» **Stated task**:
Reproduce everything from the line that contains "I will 647,504." down to the line that contains "click(300, 630)", both included, exactly as they appear.

» **Working data**:
○ ○ ○ ○ ○
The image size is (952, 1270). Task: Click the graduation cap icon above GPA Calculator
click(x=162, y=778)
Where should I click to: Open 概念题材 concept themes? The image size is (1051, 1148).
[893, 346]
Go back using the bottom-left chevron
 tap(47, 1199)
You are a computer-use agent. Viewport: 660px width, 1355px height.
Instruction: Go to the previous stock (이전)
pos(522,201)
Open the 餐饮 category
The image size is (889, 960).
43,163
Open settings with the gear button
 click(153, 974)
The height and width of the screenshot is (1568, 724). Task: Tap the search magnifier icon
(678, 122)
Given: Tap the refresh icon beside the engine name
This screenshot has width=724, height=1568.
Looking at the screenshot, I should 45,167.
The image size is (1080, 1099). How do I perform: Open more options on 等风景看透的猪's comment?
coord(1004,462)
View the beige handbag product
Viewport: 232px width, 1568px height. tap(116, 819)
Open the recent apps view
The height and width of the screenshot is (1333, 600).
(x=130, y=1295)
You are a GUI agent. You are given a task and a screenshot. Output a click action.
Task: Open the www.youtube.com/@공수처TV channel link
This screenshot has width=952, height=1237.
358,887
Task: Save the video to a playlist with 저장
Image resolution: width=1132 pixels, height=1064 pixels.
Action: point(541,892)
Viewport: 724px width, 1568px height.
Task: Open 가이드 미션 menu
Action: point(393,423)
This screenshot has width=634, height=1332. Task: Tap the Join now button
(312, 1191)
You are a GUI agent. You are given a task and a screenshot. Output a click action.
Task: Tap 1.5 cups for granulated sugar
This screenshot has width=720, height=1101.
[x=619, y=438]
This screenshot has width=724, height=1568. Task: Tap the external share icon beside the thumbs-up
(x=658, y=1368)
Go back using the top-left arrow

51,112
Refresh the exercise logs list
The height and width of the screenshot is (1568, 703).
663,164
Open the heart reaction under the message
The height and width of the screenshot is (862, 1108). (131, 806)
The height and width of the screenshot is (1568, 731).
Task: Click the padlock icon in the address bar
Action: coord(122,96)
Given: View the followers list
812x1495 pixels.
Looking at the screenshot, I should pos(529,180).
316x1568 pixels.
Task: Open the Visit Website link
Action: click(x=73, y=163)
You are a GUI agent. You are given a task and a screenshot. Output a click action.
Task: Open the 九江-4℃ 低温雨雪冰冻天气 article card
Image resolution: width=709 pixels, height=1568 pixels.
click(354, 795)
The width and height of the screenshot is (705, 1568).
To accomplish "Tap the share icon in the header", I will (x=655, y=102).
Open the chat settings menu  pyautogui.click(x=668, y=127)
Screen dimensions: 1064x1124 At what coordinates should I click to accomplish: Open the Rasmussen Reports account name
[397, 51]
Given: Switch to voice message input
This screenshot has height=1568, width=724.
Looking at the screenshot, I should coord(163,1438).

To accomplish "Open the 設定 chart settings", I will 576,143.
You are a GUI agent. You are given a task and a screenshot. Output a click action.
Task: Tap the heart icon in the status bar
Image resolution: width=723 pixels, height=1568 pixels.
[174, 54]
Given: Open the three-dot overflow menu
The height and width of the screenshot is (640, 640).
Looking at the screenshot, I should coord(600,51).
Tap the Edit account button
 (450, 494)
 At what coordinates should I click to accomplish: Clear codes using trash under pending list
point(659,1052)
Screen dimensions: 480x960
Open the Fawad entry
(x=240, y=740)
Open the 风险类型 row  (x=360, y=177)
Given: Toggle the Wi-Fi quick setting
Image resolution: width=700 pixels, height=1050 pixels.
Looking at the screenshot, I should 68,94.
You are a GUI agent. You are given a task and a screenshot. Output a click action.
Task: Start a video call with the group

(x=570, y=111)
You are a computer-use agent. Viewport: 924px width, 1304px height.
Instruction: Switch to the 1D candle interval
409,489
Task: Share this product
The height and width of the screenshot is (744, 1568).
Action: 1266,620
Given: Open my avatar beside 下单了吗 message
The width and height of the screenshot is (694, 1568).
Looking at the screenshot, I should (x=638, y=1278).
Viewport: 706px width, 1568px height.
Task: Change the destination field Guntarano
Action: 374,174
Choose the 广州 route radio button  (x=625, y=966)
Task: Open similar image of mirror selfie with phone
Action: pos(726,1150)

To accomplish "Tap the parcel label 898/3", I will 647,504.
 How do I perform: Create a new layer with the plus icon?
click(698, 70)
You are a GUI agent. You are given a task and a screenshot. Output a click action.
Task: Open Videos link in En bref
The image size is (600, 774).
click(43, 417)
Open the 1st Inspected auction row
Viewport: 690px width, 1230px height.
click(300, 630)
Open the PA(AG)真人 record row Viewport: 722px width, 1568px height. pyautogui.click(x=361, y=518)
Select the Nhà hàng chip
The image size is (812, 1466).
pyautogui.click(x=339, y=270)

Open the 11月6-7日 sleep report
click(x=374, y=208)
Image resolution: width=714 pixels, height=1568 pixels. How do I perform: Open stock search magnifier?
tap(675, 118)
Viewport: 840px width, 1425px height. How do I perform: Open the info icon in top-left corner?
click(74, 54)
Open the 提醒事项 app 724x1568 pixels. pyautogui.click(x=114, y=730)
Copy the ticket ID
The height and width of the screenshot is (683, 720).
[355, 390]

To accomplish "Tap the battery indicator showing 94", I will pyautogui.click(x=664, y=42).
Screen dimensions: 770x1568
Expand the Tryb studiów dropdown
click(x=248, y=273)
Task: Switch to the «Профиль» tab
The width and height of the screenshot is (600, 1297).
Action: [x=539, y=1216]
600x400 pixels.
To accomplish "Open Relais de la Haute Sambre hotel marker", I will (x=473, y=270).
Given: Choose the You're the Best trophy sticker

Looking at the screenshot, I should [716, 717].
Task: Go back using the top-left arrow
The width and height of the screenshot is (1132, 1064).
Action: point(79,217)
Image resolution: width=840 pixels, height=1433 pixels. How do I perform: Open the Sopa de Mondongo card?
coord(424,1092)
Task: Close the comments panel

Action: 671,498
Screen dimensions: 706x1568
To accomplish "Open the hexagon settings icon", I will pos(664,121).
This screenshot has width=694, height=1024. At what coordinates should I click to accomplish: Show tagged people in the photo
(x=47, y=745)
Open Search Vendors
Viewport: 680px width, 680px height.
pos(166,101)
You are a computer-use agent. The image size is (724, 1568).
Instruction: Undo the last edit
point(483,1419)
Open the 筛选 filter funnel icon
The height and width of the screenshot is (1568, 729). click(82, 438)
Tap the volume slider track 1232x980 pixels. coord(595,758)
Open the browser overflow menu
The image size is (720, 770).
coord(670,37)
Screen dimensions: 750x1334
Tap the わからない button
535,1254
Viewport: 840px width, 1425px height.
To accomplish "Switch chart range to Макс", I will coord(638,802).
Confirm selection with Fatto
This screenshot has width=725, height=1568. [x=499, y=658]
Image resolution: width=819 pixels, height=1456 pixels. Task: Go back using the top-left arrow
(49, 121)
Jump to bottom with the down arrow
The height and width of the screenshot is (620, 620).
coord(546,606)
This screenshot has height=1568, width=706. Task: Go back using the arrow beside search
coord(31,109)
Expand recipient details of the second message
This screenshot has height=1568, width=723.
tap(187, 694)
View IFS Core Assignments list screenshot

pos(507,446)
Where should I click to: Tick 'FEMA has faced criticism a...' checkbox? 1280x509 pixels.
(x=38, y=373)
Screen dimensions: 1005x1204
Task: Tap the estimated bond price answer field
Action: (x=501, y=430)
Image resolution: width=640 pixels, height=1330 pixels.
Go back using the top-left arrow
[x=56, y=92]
○ ○ ○ ○ ○
» **Completed task**:
To accomplish "Tap the parcel label 898/3", I will 647,504.
 How do I perform: Create a new layer with the plus icon?
click(698, 70)
You are a GUI agent. You are given a task and a screenshot. Output a click action.
Task: Open Videos link in En bref
The image size is (600, 774).
click(43, 417)
Open the 1st Inspected auction row
Viewport: 690px width, 1230px height.
click(300, 630)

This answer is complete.